▶ _Dataset records_:
--- --- ---

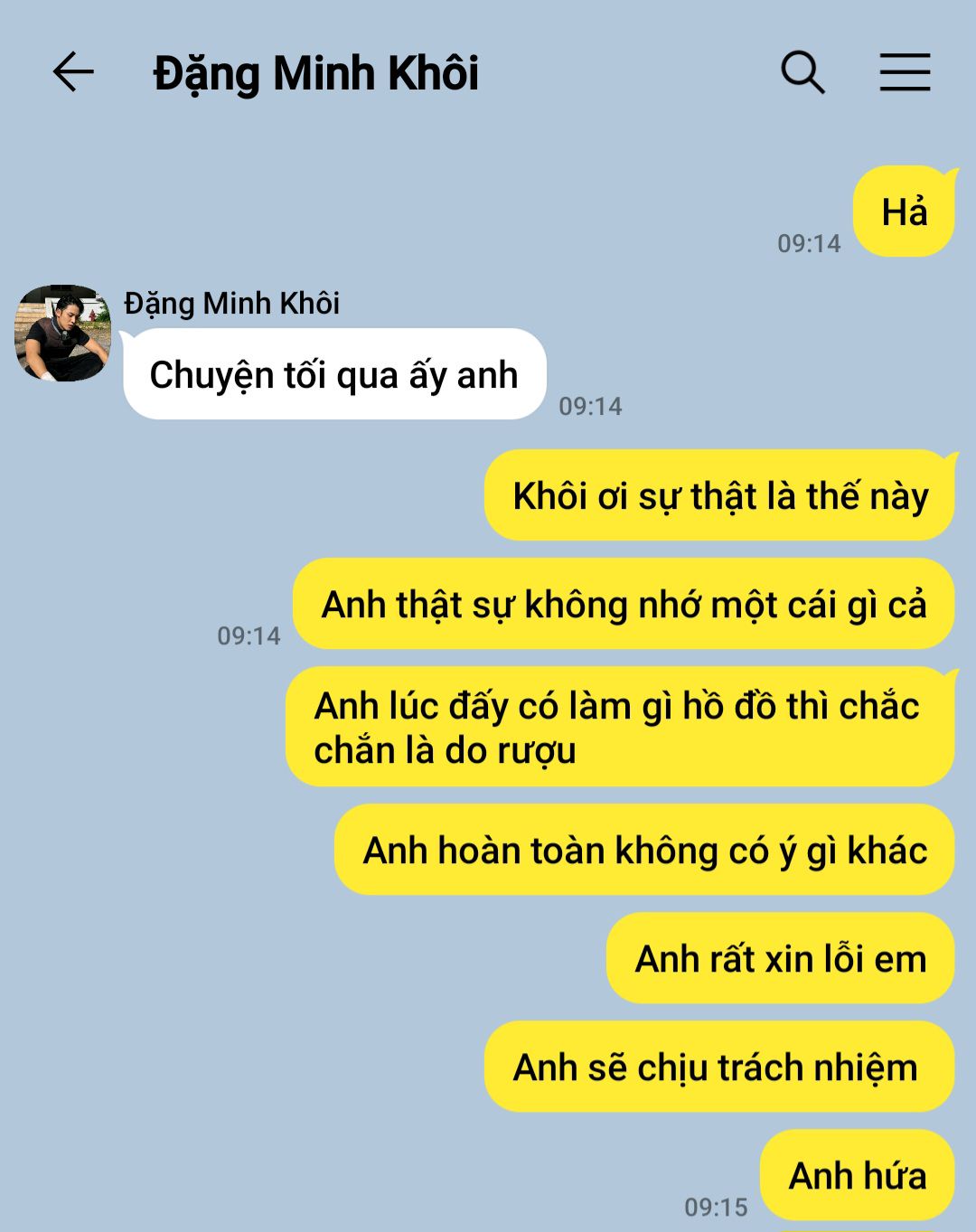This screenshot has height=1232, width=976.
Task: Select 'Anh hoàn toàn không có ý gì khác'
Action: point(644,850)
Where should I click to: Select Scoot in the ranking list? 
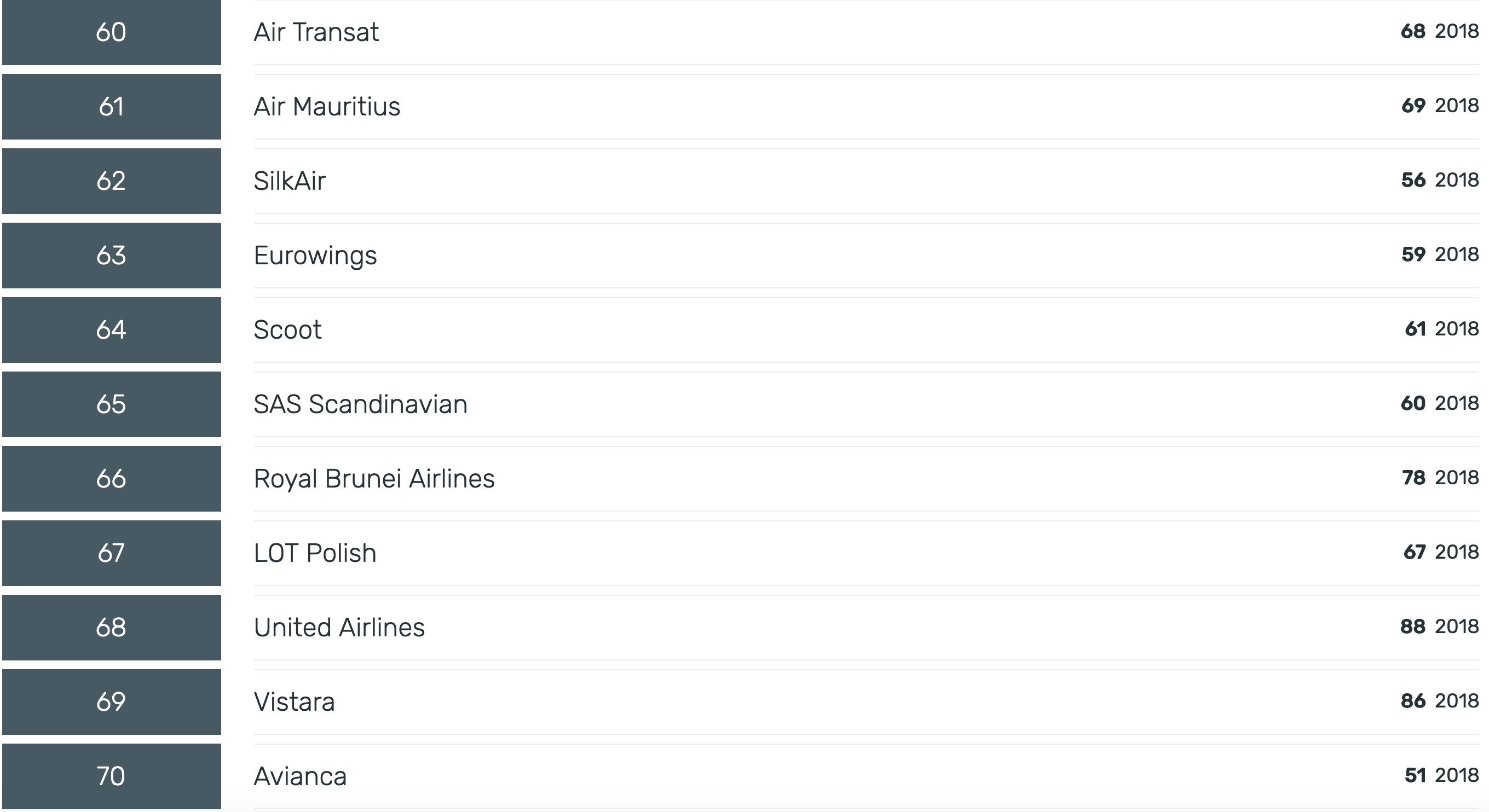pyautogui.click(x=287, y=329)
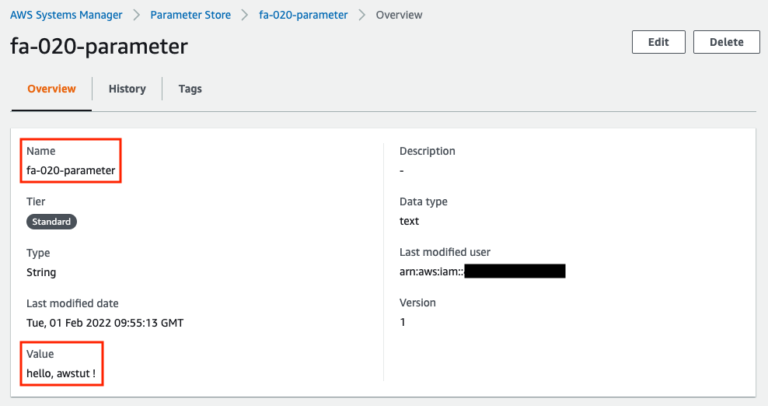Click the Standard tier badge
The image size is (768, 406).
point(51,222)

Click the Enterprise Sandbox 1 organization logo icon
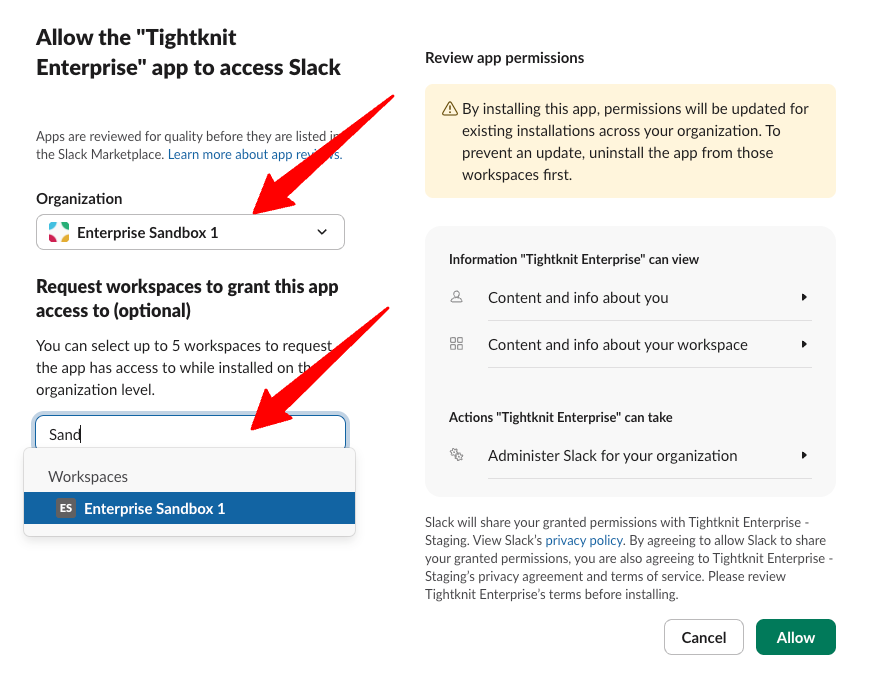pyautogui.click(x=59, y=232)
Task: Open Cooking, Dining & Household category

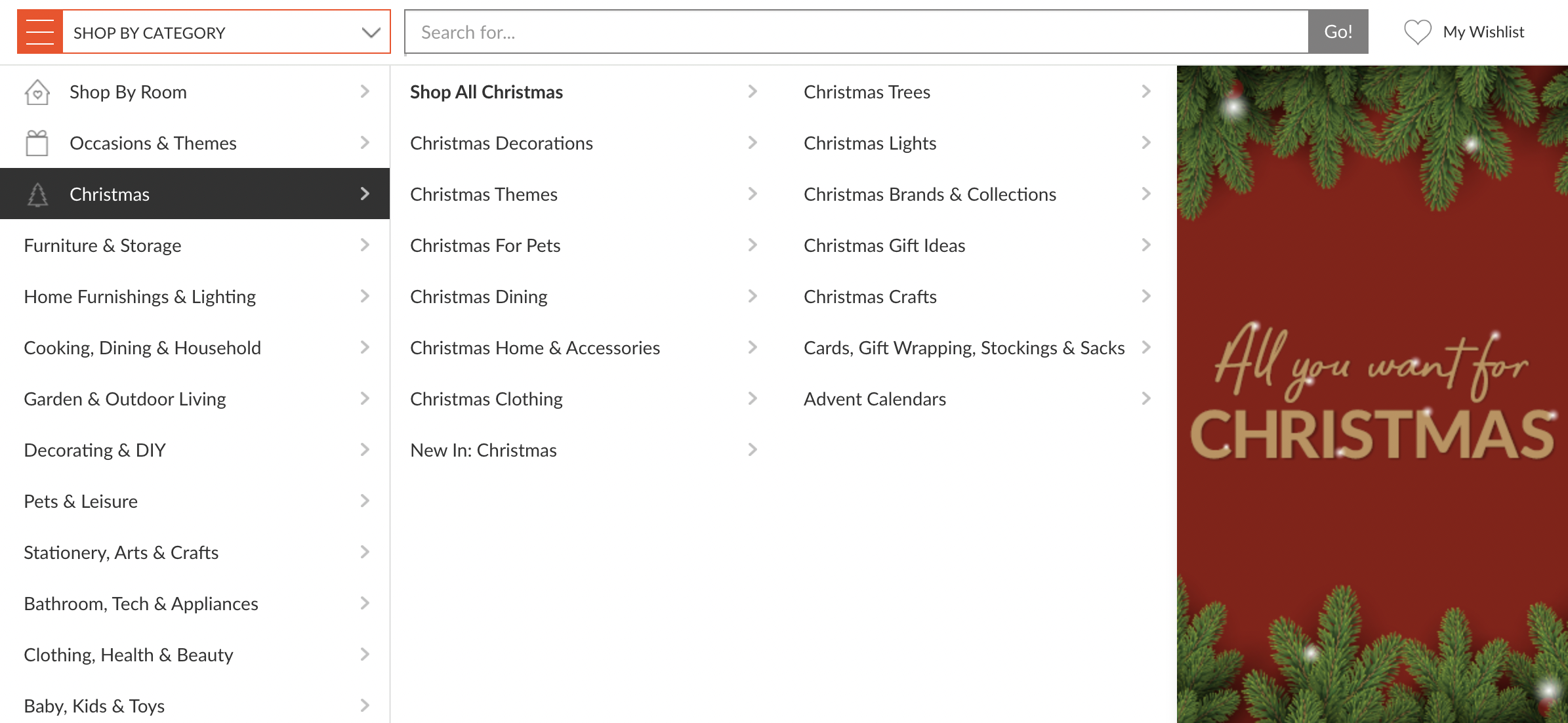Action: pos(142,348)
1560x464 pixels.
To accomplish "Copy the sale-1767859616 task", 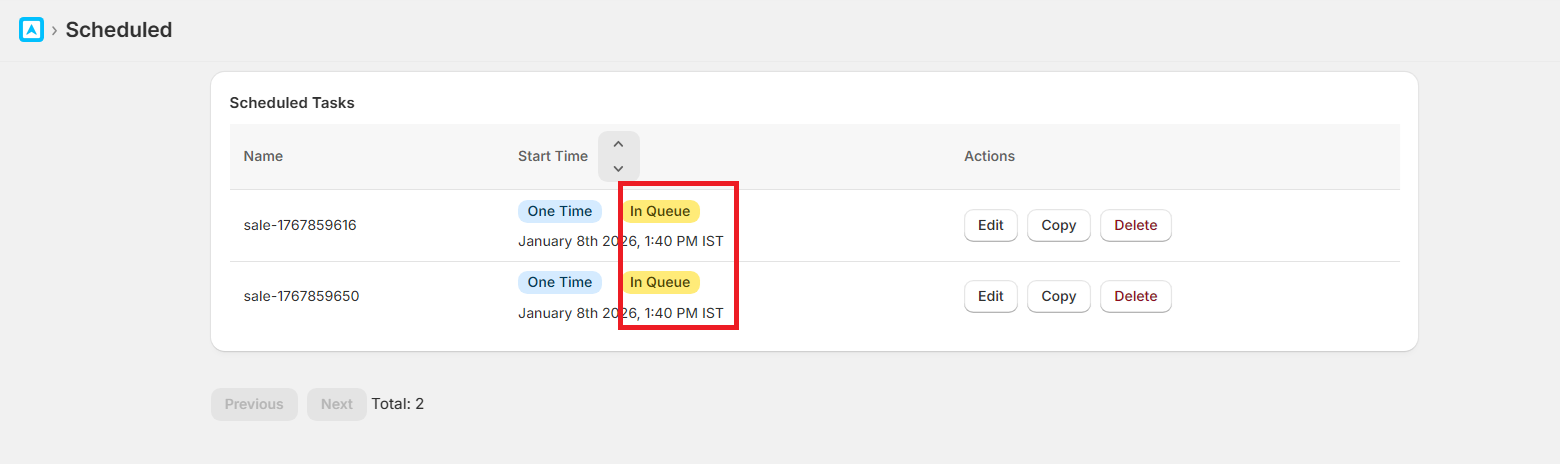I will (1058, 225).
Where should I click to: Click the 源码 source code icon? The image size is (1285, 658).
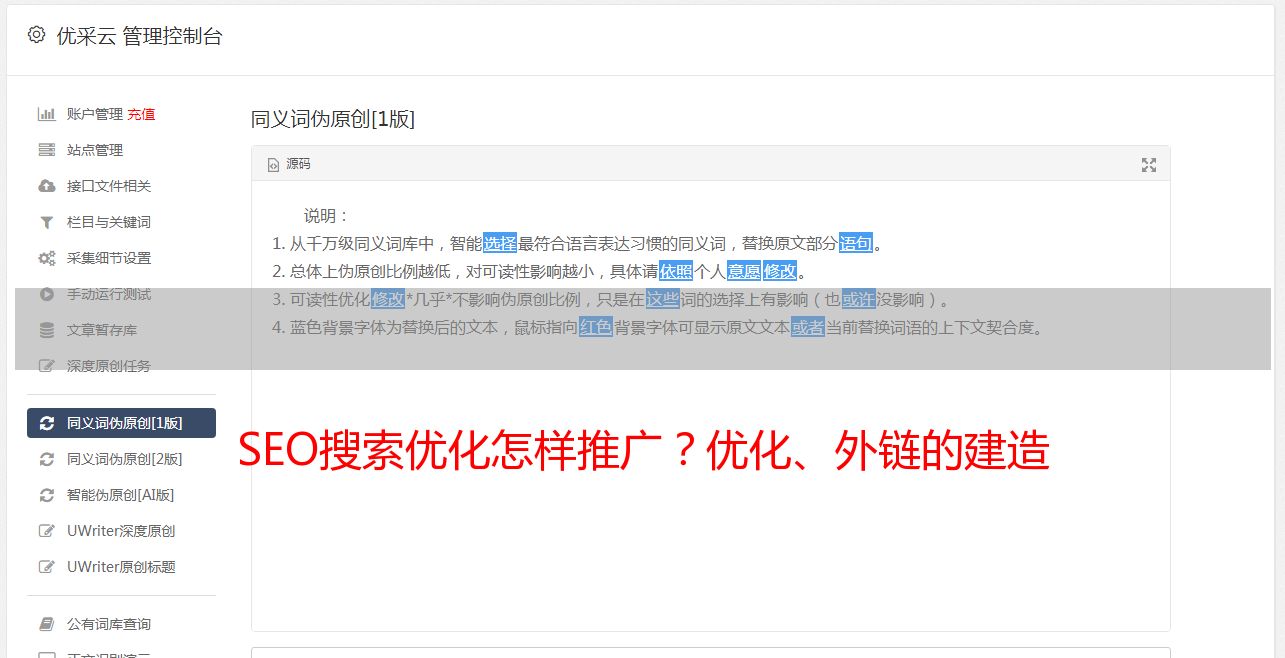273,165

--- --- ---

▶ _The task_: Where the line containing "Where should I click to: Click" appears, begin writing out the lines exactly, and continue through the end of the material above, omitting pictures.

▶ _Solution for this problem_:
Where should I click to: Click the 源码 source code icon? The image size is (1285, 658).
273,165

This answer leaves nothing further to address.